■ SOURCE DATA

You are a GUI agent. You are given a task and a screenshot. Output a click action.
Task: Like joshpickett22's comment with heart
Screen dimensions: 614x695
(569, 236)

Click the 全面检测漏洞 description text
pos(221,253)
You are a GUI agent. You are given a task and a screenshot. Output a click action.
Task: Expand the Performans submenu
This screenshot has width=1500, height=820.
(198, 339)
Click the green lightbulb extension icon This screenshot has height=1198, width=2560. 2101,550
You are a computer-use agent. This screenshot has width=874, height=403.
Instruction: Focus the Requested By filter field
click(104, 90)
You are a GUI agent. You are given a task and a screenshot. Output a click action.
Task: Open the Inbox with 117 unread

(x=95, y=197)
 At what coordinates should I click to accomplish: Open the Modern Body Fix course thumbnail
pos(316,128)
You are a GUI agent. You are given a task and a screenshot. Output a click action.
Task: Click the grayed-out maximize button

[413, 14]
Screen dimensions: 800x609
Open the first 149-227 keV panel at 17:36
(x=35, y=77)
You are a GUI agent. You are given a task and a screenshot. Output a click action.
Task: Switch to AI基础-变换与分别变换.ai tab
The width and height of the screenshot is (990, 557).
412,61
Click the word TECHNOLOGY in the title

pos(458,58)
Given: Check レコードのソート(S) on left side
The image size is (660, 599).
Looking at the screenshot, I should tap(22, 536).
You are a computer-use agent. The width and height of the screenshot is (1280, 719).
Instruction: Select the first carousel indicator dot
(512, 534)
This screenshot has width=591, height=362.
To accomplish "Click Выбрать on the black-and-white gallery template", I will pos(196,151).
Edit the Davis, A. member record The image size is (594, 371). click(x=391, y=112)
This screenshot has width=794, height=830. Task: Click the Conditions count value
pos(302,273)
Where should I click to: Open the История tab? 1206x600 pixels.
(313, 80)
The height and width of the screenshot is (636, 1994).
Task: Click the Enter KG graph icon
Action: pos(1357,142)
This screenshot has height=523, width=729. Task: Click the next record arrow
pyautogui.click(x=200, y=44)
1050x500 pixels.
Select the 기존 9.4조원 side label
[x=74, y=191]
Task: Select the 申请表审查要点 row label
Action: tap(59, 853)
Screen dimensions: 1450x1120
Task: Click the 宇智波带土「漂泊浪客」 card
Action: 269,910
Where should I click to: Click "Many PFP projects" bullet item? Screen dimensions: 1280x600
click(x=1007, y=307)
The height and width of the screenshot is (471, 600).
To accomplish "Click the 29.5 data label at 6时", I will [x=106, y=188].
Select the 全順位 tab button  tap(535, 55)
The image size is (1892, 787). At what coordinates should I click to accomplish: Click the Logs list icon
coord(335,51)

■ WHAT THIS TASK INVOLVES
Give back the complete material verbatim.

■ OUTPUT BELOW
You are a GUI agent. You are given a task and a screenshot. Output a click action.
Task: Like joshpickett22's comment with heart
Screen dimensions: 614x695
(569, 236)

Click the 全面检测漏洞 description text
pos(221,253)
You are a GUI agent. You are given a task and a screenshot. Output a click action.
Task: Expand the Performans submenu
This screenshot has width=1500, height=820.
(198, 339)
Click the green lightbulb extension icon This screenshot has height=1198, width=2560. 2101,550
You are a computer-use agent. This screenshot has width=874, height=403.
Instruction: Focus the Requested By filter field
click(104, 90)
You are a GUI agent. You are given a task and a screenshot. Output a click action.
Task: Open the Inbox with 117 unread

(x=95, y=197)
 At what coordinates should I click to accomplish: Open the Modern Body Fix course thumbnail
pos(316,128)
You are a GUI agent. You are given a task and a screenshot. Output a click action.
Task: Click the grayed-out maximize button

[413, 14]
Screen dimensions: 800x609
Open the first 149-227 keV panel at 17:36
(x=35, y=77)
You are a GUI agent. You are given a task and a screenshot. Output a click action.
Task: Switch to AI基础-变换与分别变换.ai tab
The width and height of the screenshot is (990, 557).
412,61
Click the word TECHNOLOGY in the title

pos(458,58)
Given: Check レコードのソート(S) on left side
The image size is (660, 599).
Looking at the screenshot, I should tap(22, 536).
You are a computer-use agent. The width and height of the screenshot is (1280, 719).
Instruction: Select the first carousel indicator dot
(512, 534)
This screenshot has width=591, height=362.
To accomplish "Click Выбрать on the black-and-white gallery template", I will pos(196,151).
Edit the Davis, A. member record The image size is (594, 371). click(x=391, y=112)
This screenshot has width=794, height=830. Task: Click the Conditions count value
pos(302,273)
Where should I click to: Open the История tab? 1206x600 pixels.
(313, 80)
The height and width of the screenshot is (636, 1994).
Task: Click the Enter KG graph icon
Action: pos(1357,142)
This screenshot has height=523, width=729. Task: Click the next record arrow
pyautogui.click(x=200, y=44)
1050x500 pixels.
Select the 기존 9.4조원 side label
[x=74, y=191]
Task: Select the 申请表审查要点 row label
Action: tap(59, 853)
Screen dimensions: 1450x1120
Task: Click the 宇智波带土「漂泊浪客」 card
Action: 269,910
Where should I click to: Click "Many PFP projects" bullet item? Screen dimensions: 1280x600
click(x=1007, y=307)
The height and width of the screenshot is (471, 600).
To accomplish "Click the 29.5 data label at 6时", I will [x=106, y=188].
Select the 全順位 tab button  tap(535, 55)
The image size is (1892, 787). At what coordinates should I click to accomplish: Click the Logs list icon
coord(335,51)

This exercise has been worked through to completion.